Когда Леопольд выходит из ворот больницы, перед его глазами возникает увядшее, почти без кровинки, неподвижное лицо. Интересно, страшится ли отец смерти, думает он. Разумеется, он должен ее страшиться, вернее, остерегаться, ведь у него маленький ребенок, которого надо поставить на ноги. Я тоже должен остерегаться смерти, размышляет Леопольд, потому что обязан писать картины. Но затем понимает, что бояться смерти и остерегаться — далеко не одно и то же.
Горизонт затянуло тучами, от этой плотной массы то и дело отрываются клочья облаков и наплывают на голубое небо. Время от времени они закрывают солнце, на несколько минут лишая природу красок, чтобы затем дать им заиграть еще ярче.
Леопольд выходит из ворот больницы, он задумчив, погружен в себя и, только перейдя улицу и очутившись у края парка, осознает, что вырвался из мира больных и его встречает выглянувшее из-за облаков солнце. Он выуживает из кармана пачку сигарет — спешить некуда, и он может спокойно посидеть в парке на скамейке. Он художник, а не какая-то там канцелярская крыса и почему бы просто-напросто не понаслаждаться сознанием этого. Он спускается вниз по лестнице и садится возле фонтана. Весна еще только вступает в свои права, и из пасти каменного зверя (львенка? медвежонка?) не бьет вода, а чаша, куда она с журчаньем должна устремляться, поросла мхом.

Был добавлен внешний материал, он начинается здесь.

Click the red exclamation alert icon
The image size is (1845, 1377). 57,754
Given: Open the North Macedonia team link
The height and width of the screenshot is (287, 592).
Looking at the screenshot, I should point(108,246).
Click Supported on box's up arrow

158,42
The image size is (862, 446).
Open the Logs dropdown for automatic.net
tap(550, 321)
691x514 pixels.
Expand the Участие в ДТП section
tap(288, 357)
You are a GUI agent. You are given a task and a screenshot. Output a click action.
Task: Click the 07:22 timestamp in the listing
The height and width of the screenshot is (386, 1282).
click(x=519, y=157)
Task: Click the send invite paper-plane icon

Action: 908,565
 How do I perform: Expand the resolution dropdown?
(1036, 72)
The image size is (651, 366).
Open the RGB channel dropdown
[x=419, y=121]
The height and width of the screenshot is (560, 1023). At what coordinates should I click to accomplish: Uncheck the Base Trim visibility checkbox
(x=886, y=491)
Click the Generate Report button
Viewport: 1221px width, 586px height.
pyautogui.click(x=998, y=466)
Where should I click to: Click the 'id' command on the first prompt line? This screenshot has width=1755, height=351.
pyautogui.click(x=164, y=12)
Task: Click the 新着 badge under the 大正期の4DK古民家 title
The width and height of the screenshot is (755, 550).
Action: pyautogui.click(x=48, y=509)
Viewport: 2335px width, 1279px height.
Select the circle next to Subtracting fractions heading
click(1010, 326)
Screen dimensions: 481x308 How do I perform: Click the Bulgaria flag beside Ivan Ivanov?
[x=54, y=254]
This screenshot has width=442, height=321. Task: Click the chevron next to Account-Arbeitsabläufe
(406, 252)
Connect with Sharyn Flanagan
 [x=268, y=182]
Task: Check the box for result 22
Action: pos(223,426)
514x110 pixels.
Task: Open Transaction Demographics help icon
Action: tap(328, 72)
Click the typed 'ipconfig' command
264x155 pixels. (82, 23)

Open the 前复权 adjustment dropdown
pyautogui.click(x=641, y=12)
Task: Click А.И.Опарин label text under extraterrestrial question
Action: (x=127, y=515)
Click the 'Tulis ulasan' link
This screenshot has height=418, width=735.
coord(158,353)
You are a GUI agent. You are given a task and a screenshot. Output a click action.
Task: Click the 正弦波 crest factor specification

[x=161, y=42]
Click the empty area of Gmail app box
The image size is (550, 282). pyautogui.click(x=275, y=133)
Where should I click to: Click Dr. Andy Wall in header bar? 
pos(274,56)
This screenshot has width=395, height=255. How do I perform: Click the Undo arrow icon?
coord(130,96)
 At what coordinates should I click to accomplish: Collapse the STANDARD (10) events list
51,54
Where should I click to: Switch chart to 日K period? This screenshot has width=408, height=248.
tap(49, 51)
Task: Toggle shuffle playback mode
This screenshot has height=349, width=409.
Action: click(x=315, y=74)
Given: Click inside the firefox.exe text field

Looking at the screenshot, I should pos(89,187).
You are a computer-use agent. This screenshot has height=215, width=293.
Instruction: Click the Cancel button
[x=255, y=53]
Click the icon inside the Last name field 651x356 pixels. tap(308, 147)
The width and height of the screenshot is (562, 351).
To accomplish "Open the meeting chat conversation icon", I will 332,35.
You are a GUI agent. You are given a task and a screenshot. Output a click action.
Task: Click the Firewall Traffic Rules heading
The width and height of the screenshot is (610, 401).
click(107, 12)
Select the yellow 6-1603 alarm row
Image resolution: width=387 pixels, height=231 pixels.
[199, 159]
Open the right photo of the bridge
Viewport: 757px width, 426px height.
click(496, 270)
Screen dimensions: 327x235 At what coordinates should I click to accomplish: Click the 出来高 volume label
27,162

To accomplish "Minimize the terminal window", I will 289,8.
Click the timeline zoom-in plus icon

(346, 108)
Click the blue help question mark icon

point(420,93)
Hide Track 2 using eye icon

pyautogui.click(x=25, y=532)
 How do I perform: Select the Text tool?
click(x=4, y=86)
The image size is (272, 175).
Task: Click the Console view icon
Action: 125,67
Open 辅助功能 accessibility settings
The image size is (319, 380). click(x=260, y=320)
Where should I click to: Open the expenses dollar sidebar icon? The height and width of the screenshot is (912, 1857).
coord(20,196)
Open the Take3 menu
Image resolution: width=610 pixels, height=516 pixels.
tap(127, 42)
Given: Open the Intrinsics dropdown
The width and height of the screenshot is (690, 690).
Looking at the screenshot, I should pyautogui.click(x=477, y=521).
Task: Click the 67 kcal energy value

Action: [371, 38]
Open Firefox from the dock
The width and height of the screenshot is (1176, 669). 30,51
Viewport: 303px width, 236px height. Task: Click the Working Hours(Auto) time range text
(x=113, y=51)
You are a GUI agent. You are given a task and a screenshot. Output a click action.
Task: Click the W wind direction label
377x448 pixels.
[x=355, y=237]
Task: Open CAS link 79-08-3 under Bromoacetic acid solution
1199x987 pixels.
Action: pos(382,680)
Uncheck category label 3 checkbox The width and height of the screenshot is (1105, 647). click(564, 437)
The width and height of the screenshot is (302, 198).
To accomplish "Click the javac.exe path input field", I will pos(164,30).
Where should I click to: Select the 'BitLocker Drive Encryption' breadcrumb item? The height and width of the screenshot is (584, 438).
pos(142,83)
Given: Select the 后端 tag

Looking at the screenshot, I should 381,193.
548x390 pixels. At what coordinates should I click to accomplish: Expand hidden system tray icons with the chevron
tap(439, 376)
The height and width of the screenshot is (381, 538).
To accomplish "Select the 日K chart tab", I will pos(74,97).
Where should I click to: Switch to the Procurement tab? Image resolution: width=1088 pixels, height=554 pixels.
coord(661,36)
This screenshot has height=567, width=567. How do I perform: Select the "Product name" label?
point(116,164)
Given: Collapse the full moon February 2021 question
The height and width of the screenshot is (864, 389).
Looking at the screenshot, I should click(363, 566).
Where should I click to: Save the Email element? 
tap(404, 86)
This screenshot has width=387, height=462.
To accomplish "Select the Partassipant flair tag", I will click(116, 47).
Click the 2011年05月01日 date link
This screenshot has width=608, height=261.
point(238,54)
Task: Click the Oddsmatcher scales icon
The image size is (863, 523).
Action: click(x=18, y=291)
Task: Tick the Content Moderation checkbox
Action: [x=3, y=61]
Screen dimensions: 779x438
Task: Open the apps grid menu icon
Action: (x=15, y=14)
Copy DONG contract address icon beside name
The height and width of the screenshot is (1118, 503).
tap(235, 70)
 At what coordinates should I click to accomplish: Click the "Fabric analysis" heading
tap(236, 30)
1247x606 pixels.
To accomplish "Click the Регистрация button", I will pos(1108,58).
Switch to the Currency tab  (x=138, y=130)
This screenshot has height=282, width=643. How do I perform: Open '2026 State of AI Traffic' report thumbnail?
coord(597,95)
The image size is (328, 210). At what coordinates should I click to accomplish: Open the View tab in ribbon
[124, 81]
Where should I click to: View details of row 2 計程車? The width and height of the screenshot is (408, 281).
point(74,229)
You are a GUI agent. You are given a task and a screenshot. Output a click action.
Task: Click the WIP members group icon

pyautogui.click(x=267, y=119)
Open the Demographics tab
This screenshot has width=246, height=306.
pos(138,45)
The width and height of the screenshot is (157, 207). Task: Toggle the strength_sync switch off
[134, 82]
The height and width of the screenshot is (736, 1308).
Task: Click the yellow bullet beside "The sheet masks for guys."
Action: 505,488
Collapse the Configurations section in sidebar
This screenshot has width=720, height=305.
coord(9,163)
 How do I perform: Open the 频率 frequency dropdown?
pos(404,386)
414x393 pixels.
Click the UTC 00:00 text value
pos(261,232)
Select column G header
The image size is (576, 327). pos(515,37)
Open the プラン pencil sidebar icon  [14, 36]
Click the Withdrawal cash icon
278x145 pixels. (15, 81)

Он зажигает сигарету, расслабляется и оглядывается вокруг, ему кажется, будто этот парк, вернее, сквер как-то связан с больницей. В чем конкретно это проявляется, сказать трудно, просто он ощущает грустный контраст между территорией больницы и парком. Здесь декоративные деревья, подстриженные живые изгороди, ухоженная горка с ползучими растениями меж камней, светлые дорожки. Словно это не общественный сквер, не зеленая зона, доступная всем, а с любовью созданный каким-нибудь садоводом-любителем уголок. Этому уголку уделяется каждая свободная минута, им гордятся как своим детищем. А почему бы и нет? Кто-то, у кого нет своего клочка земли, чтобы обрабатывать и лелеять его (как тот мужчина, выращивающий на прибрежном песке кукурузу), взял да и сделал из пустыря прекрасный декоративный сад. Но едва ли садовод-любитель мог сложить стены из тесаного плитняка, сделать зеленую террасу, уступами сбегающую вниз.
Когда на солнце вновь наплывает облако, все вокруг сразу же становится пепельно-серым. Леопольд курит, вдыхает в себя сизый дымок, чтобы в следующую минуту выпустить его. Повторив это несколько раз, с удивлением думает, до чего же это нелепо. Десятки лет, изо дня в день он тратил время на это абсолютно бессмысленное занятие. Ни разу не задумавшись — зачем? А теперь? Что изменится теперь?
Леопольд усмехается: ничего не изменится. Бессмысленное занятие вошло в привычку и уже поэтому обрело смысл. Точно так же и писание картин стало смыслом его жизни, но ему и в голову не приходит рассуждать о целесообразности этого… Леопольду становится не по себе — все последние годы он занимался живописью, зная, что так надо. Тяжкий труд изо дня в день, муки, сомнения и редкие минуты радости, когда что-то удавалось. Он словно с завязанными глазами шел дорогой, огороженной с обеих сторон забором. Шел, шел… но ведь каждое движение должно иметь какую-то цель, человеком должна двигать страсть или трезвый расчет.